Paraíso” is set in a town on the Levantine coast, in 1992, and begins with the disappearance of three 15-year-old girls while on a night out at the disco. Faced with the ineffectiveness of the police, the brother of one of the girls with two of his friends, and the bad guy, decide to investigate what happened. Was it a project that you’d been thinking about for a long time?

Actually, it’s only about four years old. I had spent about ten years without doing anything for television and I was yearning to do another series, so I contacted Ruth García and David Oliva, whom I had already known for many years, and we got down to work to create “Paraíso”. And what did we want to feature in the series? The 90s, an abandoned nightclub, four protagonists who were our age at the time these events took place, the Spanish Levante … and, later, films, series and books that are part of our collective imagination: the series “Verano azul” and “V”, movies of Steven Spielberg and John Hughes, “The Goonies” and the teenage literary adventures of “The Happy Hollisters” and “The Famous Five”. As such, we began to develop and shape the universe of “Paraíso”. And Movistar+ and THE MEDIAPRO STUDIO were enthusiastic about this idea, which combined fantasy, adventure and nostalgia.

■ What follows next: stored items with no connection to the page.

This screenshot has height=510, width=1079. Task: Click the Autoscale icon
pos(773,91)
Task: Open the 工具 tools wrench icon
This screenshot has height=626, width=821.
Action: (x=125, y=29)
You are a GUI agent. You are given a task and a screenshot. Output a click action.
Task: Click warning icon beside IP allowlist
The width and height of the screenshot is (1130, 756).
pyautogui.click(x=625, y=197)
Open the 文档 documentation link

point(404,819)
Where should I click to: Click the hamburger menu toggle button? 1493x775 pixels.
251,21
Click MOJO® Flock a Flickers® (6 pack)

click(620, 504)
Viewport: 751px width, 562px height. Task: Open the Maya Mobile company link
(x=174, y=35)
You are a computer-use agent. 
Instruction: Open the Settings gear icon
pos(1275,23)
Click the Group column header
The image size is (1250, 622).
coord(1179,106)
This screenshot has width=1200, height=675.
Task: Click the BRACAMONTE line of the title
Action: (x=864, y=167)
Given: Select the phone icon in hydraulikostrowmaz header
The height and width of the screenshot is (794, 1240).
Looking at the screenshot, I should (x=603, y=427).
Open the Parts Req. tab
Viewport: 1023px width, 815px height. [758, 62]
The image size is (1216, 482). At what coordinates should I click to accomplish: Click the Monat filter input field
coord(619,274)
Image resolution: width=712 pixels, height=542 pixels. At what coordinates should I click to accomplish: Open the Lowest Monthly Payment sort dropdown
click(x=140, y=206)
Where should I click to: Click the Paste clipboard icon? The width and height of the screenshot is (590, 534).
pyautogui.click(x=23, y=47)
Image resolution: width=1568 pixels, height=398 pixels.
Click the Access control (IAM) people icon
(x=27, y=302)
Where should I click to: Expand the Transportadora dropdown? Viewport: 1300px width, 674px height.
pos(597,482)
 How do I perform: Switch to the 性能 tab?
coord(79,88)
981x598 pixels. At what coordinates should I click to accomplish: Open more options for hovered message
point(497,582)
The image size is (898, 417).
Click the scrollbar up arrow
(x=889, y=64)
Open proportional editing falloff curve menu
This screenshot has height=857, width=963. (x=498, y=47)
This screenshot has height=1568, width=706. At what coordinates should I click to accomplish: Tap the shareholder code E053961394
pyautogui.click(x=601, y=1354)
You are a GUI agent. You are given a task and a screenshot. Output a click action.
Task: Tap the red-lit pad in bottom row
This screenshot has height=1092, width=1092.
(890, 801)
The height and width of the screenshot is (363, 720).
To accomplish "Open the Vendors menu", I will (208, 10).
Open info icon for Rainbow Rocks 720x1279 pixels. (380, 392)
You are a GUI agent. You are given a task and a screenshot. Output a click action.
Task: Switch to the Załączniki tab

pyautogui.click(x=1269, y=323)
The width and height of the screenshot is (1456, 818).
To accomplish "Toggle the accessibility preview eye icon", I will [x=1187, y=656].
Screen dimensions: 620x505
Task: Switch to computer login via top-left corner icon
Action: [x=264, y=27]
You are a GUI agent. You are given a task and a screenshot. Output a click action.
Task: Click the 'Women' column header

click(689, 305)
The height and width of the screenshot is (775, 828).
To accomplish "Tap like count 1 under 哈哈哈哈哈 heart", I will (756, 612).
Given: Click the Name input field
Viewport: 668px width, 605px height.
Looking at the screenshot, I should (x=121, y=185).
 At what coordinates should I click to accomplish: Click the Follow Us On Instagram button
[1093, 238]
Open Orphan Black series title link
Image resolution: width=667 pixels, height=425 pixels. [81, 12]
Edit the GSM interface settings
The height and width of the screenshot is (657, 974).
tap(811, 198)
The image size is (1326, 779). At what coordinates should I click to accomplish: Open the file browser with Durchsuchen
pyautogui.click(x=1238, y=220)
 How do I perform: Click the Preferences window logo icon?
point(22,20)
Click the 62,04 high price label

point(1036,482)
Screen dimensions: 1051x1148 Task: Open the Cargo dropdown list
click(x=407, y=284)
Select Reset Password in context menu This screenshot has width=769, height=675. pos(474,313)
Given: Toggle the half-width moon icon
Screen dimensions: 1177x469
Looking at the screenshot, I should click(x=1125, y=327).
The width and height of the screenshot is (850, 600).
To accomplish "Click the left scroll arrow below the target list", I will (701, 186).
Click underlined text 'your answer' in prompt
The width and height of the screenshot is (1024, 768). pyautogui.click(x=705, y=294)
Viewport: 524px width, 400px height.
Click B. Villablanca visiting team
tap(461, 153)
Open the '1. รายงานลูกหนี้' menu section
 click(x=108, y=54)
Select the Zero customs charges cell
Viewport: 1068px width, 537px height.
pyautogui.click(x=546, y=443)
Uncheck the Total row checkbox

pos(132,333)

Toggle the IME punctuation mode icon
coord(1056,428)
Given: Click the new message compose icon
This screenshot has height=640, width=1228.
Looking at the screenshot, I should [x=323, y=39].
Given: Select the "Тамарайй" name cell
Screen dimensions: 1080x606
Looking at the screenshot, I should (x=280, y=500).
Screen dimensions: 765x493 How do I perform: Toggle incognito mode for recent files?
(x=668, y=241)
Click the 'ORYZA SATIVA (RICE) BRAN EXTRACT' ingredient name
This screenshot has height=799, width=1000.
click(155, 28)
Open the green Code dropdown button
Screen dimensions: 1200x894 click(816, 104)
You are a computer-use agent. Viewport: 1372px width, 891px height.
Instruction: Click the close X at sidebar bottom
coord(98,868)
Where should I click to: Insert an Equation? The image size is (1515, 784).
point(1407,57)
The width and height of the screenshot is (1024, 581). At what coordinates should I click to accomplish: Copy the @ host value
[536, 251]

Surely you’ve been asked, or will be asked about a millions times if the trend of the phenomenon of the series “Stranger Things” influenced this immediate and unconditional support?

Sure, of course it did, but I think that even though it might have some elements in common with “Stranger Things”. “Paraíso” is different. Ours is a ghost story. So, what similarities does it share with that famous series? Well, the protagonists are also teenagers. But then, we’re not the only recent Spanish series where this happens, as there’s Albert Espinosa’s “Los Espabilados”, also on Movistar +. “Stranger Things” will be around for a long time, so this comparison doesn’t bother me, but, of course, the journey of the four kids from “Paraíso” is very different from the series you mention.

And how do you maintain that pace and that capacity to surprise that each of the seven chapters episodes has? And, within each episode, those twists every 15 minutes.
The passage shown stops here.